PROSILIENCE

Le projet vise à résoudre les problèmes agricoles dans les zones cristallines du sud de Madagascar, caractérisées par des cultures intensives d’arachides en monoculture. Le sol s’appauvrit, les récoltes diminuent, et les chocs climatiques récurrents augmentent les risques pour les agriculteurs. L’objectif est d’introduire des techniques agroécologiques qui ont réussi ailleurs pour améliorer la résilience de la production.

La catastrophe agricole de 2019-2020 dans le sud de Madagascar souligne l’importance de diversifier les cultures pour gérer les risques liés au climat. Les agriculteurs qui dépendent uniquement de l’arachide ont souffert en raison du retard des pluies. L’action vise à améliorer la qualité du sol, à diversifier les cultures et à renforcer les techniques agricoles au sein des exploitations familiales.

La filière arachide est bien connue dans la région du projet, mais l’accès aux semences locales est limité. L’action vise à soutenir la production de semences mères d’arachides locales pour les bénéficiaires du projet et la population locale. Cela contribuera également à fournir des semences locales pour d’éventuelles usines de transformation d’arachides dans la région.

La région Androy, située au sud de Madagascar, souffre de conditions climatiques semi-arides, de sols appauvris, de pressions parasitaires élevées et de taux de pauvreté très élevés. L’agriculture repose sur un système agro-pastoral et la diversification des cultures est essentielle pour faire face à l’insécurité alimentaire. Les sols sont principalement sableux, peu fertiles, et souffrent de l’érosion due aux labours à la charrue. Les agriculteurs n’utilisent pas d’engrais chimiques en raison de leur coût élevé et de contraintes culturelles.

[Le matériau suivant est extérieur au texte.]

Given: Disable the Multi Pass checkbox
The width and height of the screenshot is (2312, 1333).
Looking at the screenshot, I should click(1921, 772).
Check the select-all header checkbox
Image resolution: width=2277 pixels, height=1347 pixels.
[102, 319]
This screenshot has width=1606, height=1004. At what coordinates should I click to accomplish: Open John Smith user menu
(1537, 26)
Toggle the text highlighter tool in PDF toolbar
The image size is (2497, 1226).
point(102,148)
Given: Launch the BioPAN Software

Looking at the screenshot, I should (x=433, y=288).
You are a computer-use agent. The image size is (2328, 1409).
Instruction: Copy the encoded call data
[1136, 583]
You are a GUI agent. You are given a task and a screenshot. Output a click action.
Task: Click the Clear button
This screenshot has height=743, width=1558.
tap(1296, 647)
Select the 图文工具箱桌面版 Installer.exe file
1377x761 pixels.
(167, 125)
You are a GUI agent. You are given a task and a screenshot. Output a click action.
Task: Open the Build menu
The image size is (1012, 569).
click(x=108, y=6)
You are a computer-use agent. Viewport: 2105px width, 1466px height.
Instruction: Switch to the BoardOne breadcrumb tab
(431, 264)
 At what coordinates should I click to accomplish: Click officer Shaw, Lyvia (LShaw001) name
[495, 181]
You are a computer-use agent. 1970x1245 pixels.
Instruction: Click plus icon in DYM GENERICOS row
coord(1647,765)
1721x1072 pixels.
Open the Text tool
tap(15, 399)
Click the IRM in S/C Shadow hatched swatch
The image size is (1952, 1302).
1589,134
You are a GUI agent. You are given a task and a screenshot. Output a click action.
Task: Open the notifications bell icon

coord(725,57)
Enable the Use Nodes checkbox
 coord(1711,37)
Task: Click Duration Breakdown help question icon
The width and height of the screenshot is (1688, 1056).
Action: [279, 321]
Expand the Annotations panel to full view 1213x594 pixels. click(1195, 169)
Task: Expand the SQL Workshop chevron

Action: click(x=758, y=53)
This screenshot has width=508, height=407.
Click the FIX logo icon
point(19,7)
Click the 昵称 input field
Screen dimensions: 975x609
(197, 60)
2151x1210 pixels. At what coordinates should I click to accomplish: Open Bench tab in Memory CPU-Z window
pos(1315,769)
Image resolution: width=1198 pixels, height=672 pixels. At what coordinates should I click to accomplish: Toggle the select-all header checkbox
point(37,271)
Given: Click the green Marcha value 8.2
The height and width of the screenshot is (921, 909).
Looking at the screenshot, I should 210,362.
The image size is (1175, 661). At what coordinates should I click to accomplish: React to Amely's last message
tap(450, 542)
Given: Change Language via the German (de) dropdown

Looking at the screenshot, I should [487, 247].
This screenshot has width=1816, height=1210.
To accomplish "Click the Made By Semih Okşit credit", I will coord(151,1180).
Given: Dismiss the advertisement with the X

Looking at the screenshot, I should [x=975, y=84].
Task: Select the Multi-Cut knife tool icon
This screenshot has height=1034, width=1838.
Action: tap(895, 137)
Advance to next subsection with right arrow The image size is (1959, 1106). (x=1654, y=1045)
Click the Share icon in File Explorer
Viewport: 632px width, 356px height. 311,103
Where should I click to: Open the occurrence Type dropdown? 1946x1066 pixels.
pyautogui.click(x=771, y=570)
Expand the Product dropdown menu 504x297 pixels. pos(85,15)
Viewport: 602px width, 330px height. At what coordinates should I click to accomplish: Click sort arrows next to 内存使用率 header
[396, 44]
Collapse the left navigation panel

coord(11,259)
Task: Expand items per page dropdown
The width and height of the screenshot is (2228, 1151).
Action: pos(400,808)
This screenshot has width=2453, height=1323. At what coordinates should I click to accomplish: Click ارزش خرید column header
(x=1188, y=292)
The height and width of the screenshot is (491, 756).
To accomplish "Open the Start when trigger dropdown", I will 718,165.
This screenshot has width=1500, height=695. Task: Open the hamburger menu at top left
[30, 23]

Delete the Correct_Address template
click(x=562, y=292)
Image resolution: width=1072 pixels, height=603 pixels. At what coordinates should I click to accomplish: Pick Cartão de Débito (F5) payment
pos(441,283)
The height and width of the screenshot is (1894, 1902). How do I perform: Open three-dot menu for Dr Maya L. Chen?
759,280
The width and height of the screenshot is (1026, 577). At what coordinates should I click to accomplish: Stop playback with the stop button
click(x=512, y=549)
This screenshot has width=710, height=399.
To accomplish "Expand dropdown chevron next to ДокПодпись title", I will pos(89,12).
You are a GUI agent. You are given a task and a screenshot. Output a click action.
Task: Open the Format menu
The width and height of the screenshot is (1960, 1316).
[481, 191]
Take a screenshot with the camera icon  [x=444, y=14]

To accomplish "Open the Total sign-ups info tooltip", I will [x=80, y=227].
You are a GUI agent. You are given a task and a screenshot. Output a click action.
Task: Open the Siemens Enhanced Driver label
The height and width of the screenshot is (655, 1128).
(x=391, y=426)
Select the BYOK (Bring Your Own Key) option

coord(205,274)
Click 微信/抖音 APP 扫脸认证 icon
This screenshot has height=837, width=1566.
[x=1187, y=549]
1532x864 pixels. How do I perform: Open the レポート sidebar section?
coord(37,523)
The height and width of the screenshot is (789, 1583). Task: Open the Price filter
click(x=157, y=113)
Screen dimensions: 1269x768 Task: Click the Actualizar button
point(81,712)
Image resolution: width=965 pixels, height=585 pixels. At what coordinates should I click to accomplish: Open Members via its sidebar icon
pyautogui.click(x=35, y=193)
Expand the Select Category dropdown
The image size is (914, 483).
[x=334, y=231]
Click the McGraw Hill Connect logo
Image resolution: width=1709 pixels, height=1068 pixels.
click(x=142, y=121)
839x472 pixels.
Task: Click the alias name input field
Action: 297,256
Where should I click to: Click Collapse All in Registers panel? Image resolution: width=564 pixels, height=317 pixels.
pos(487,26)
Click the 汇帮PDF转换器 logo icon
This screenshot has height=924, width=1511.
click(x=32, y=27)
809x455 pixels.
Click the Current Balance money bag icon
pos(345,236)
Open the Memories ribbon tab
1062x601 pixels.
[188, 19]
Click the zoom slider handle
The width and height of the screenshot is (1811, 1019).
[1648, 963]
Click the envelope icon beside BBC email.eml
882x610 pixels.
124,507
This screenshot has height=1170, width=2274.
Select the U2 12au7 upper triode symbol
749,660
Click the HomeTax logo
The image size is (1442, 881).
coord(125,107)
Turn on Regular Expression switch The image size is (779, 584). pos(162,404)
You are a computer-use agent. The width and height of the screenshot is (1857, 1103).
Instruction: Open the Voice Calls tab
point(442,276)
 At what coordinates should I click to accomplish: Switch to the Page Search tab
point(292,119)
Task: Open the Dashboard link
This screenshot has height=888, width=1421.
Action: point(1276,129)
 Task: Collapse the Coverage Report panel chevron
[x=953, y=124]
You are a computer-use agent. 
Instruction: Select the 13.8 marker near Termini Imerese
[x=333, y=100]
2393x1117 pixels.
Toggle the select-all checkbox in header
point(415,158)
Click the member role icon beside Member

Pour restaurer la fertilité des sols, l’action propose l’utilisation de plantes protectrices et améliorantes pour les sols, ainsi que des techniques agroécologiques adaptées au contexte local. Le CTAS a déjà diffusé l’agroécologie dans la région par le biais de champs écoles, de blocs agroécologiques, de formation et de soutien aux agriculteurs.

Le suivi et l’évaluation du projet seront assurés par l’équipe de CTAS, avec des rapports internes et des outils de suivi. Un comité de pilotage composé de représentants de la GIZ et de la direction de CTAS supervisera le projet.

Le projet mettra en œuvre un plan de communication pour assurer la visibilité, mettant en avant les bailleurs (GIZ) et le CTAS comme chef de file dans les initiatives agroécologiques. Les moyens de communication incluront des ateliers de formation, des campagnes d’information, des spots radio, des visites, des outils d’affichage, des plaquettes, une étude de capitalisation et un film documentaire.

Les groupes ciblés par la communication sont les populations bénéficiaires, les autorités locales, les partenaires techniques et financiers, le secteur privé, les autorités nationales, les médias et d’autres bailleurs. Tous les outils de visibilité seront validés par la GIZ et CTAS avant diffusion.

Pour assurer la pérennisation, le projet renforcera la motivation des agriculteurs bénéficiaires, soutiendra l’autocontrôle des paysans relais, et encouragera leur inscription à la chambre de l’agriculture. De plus, le projet impliquera les équipes techniques de l’OPR et de la DRAE pour garantir la continuité des activités après son achèvement.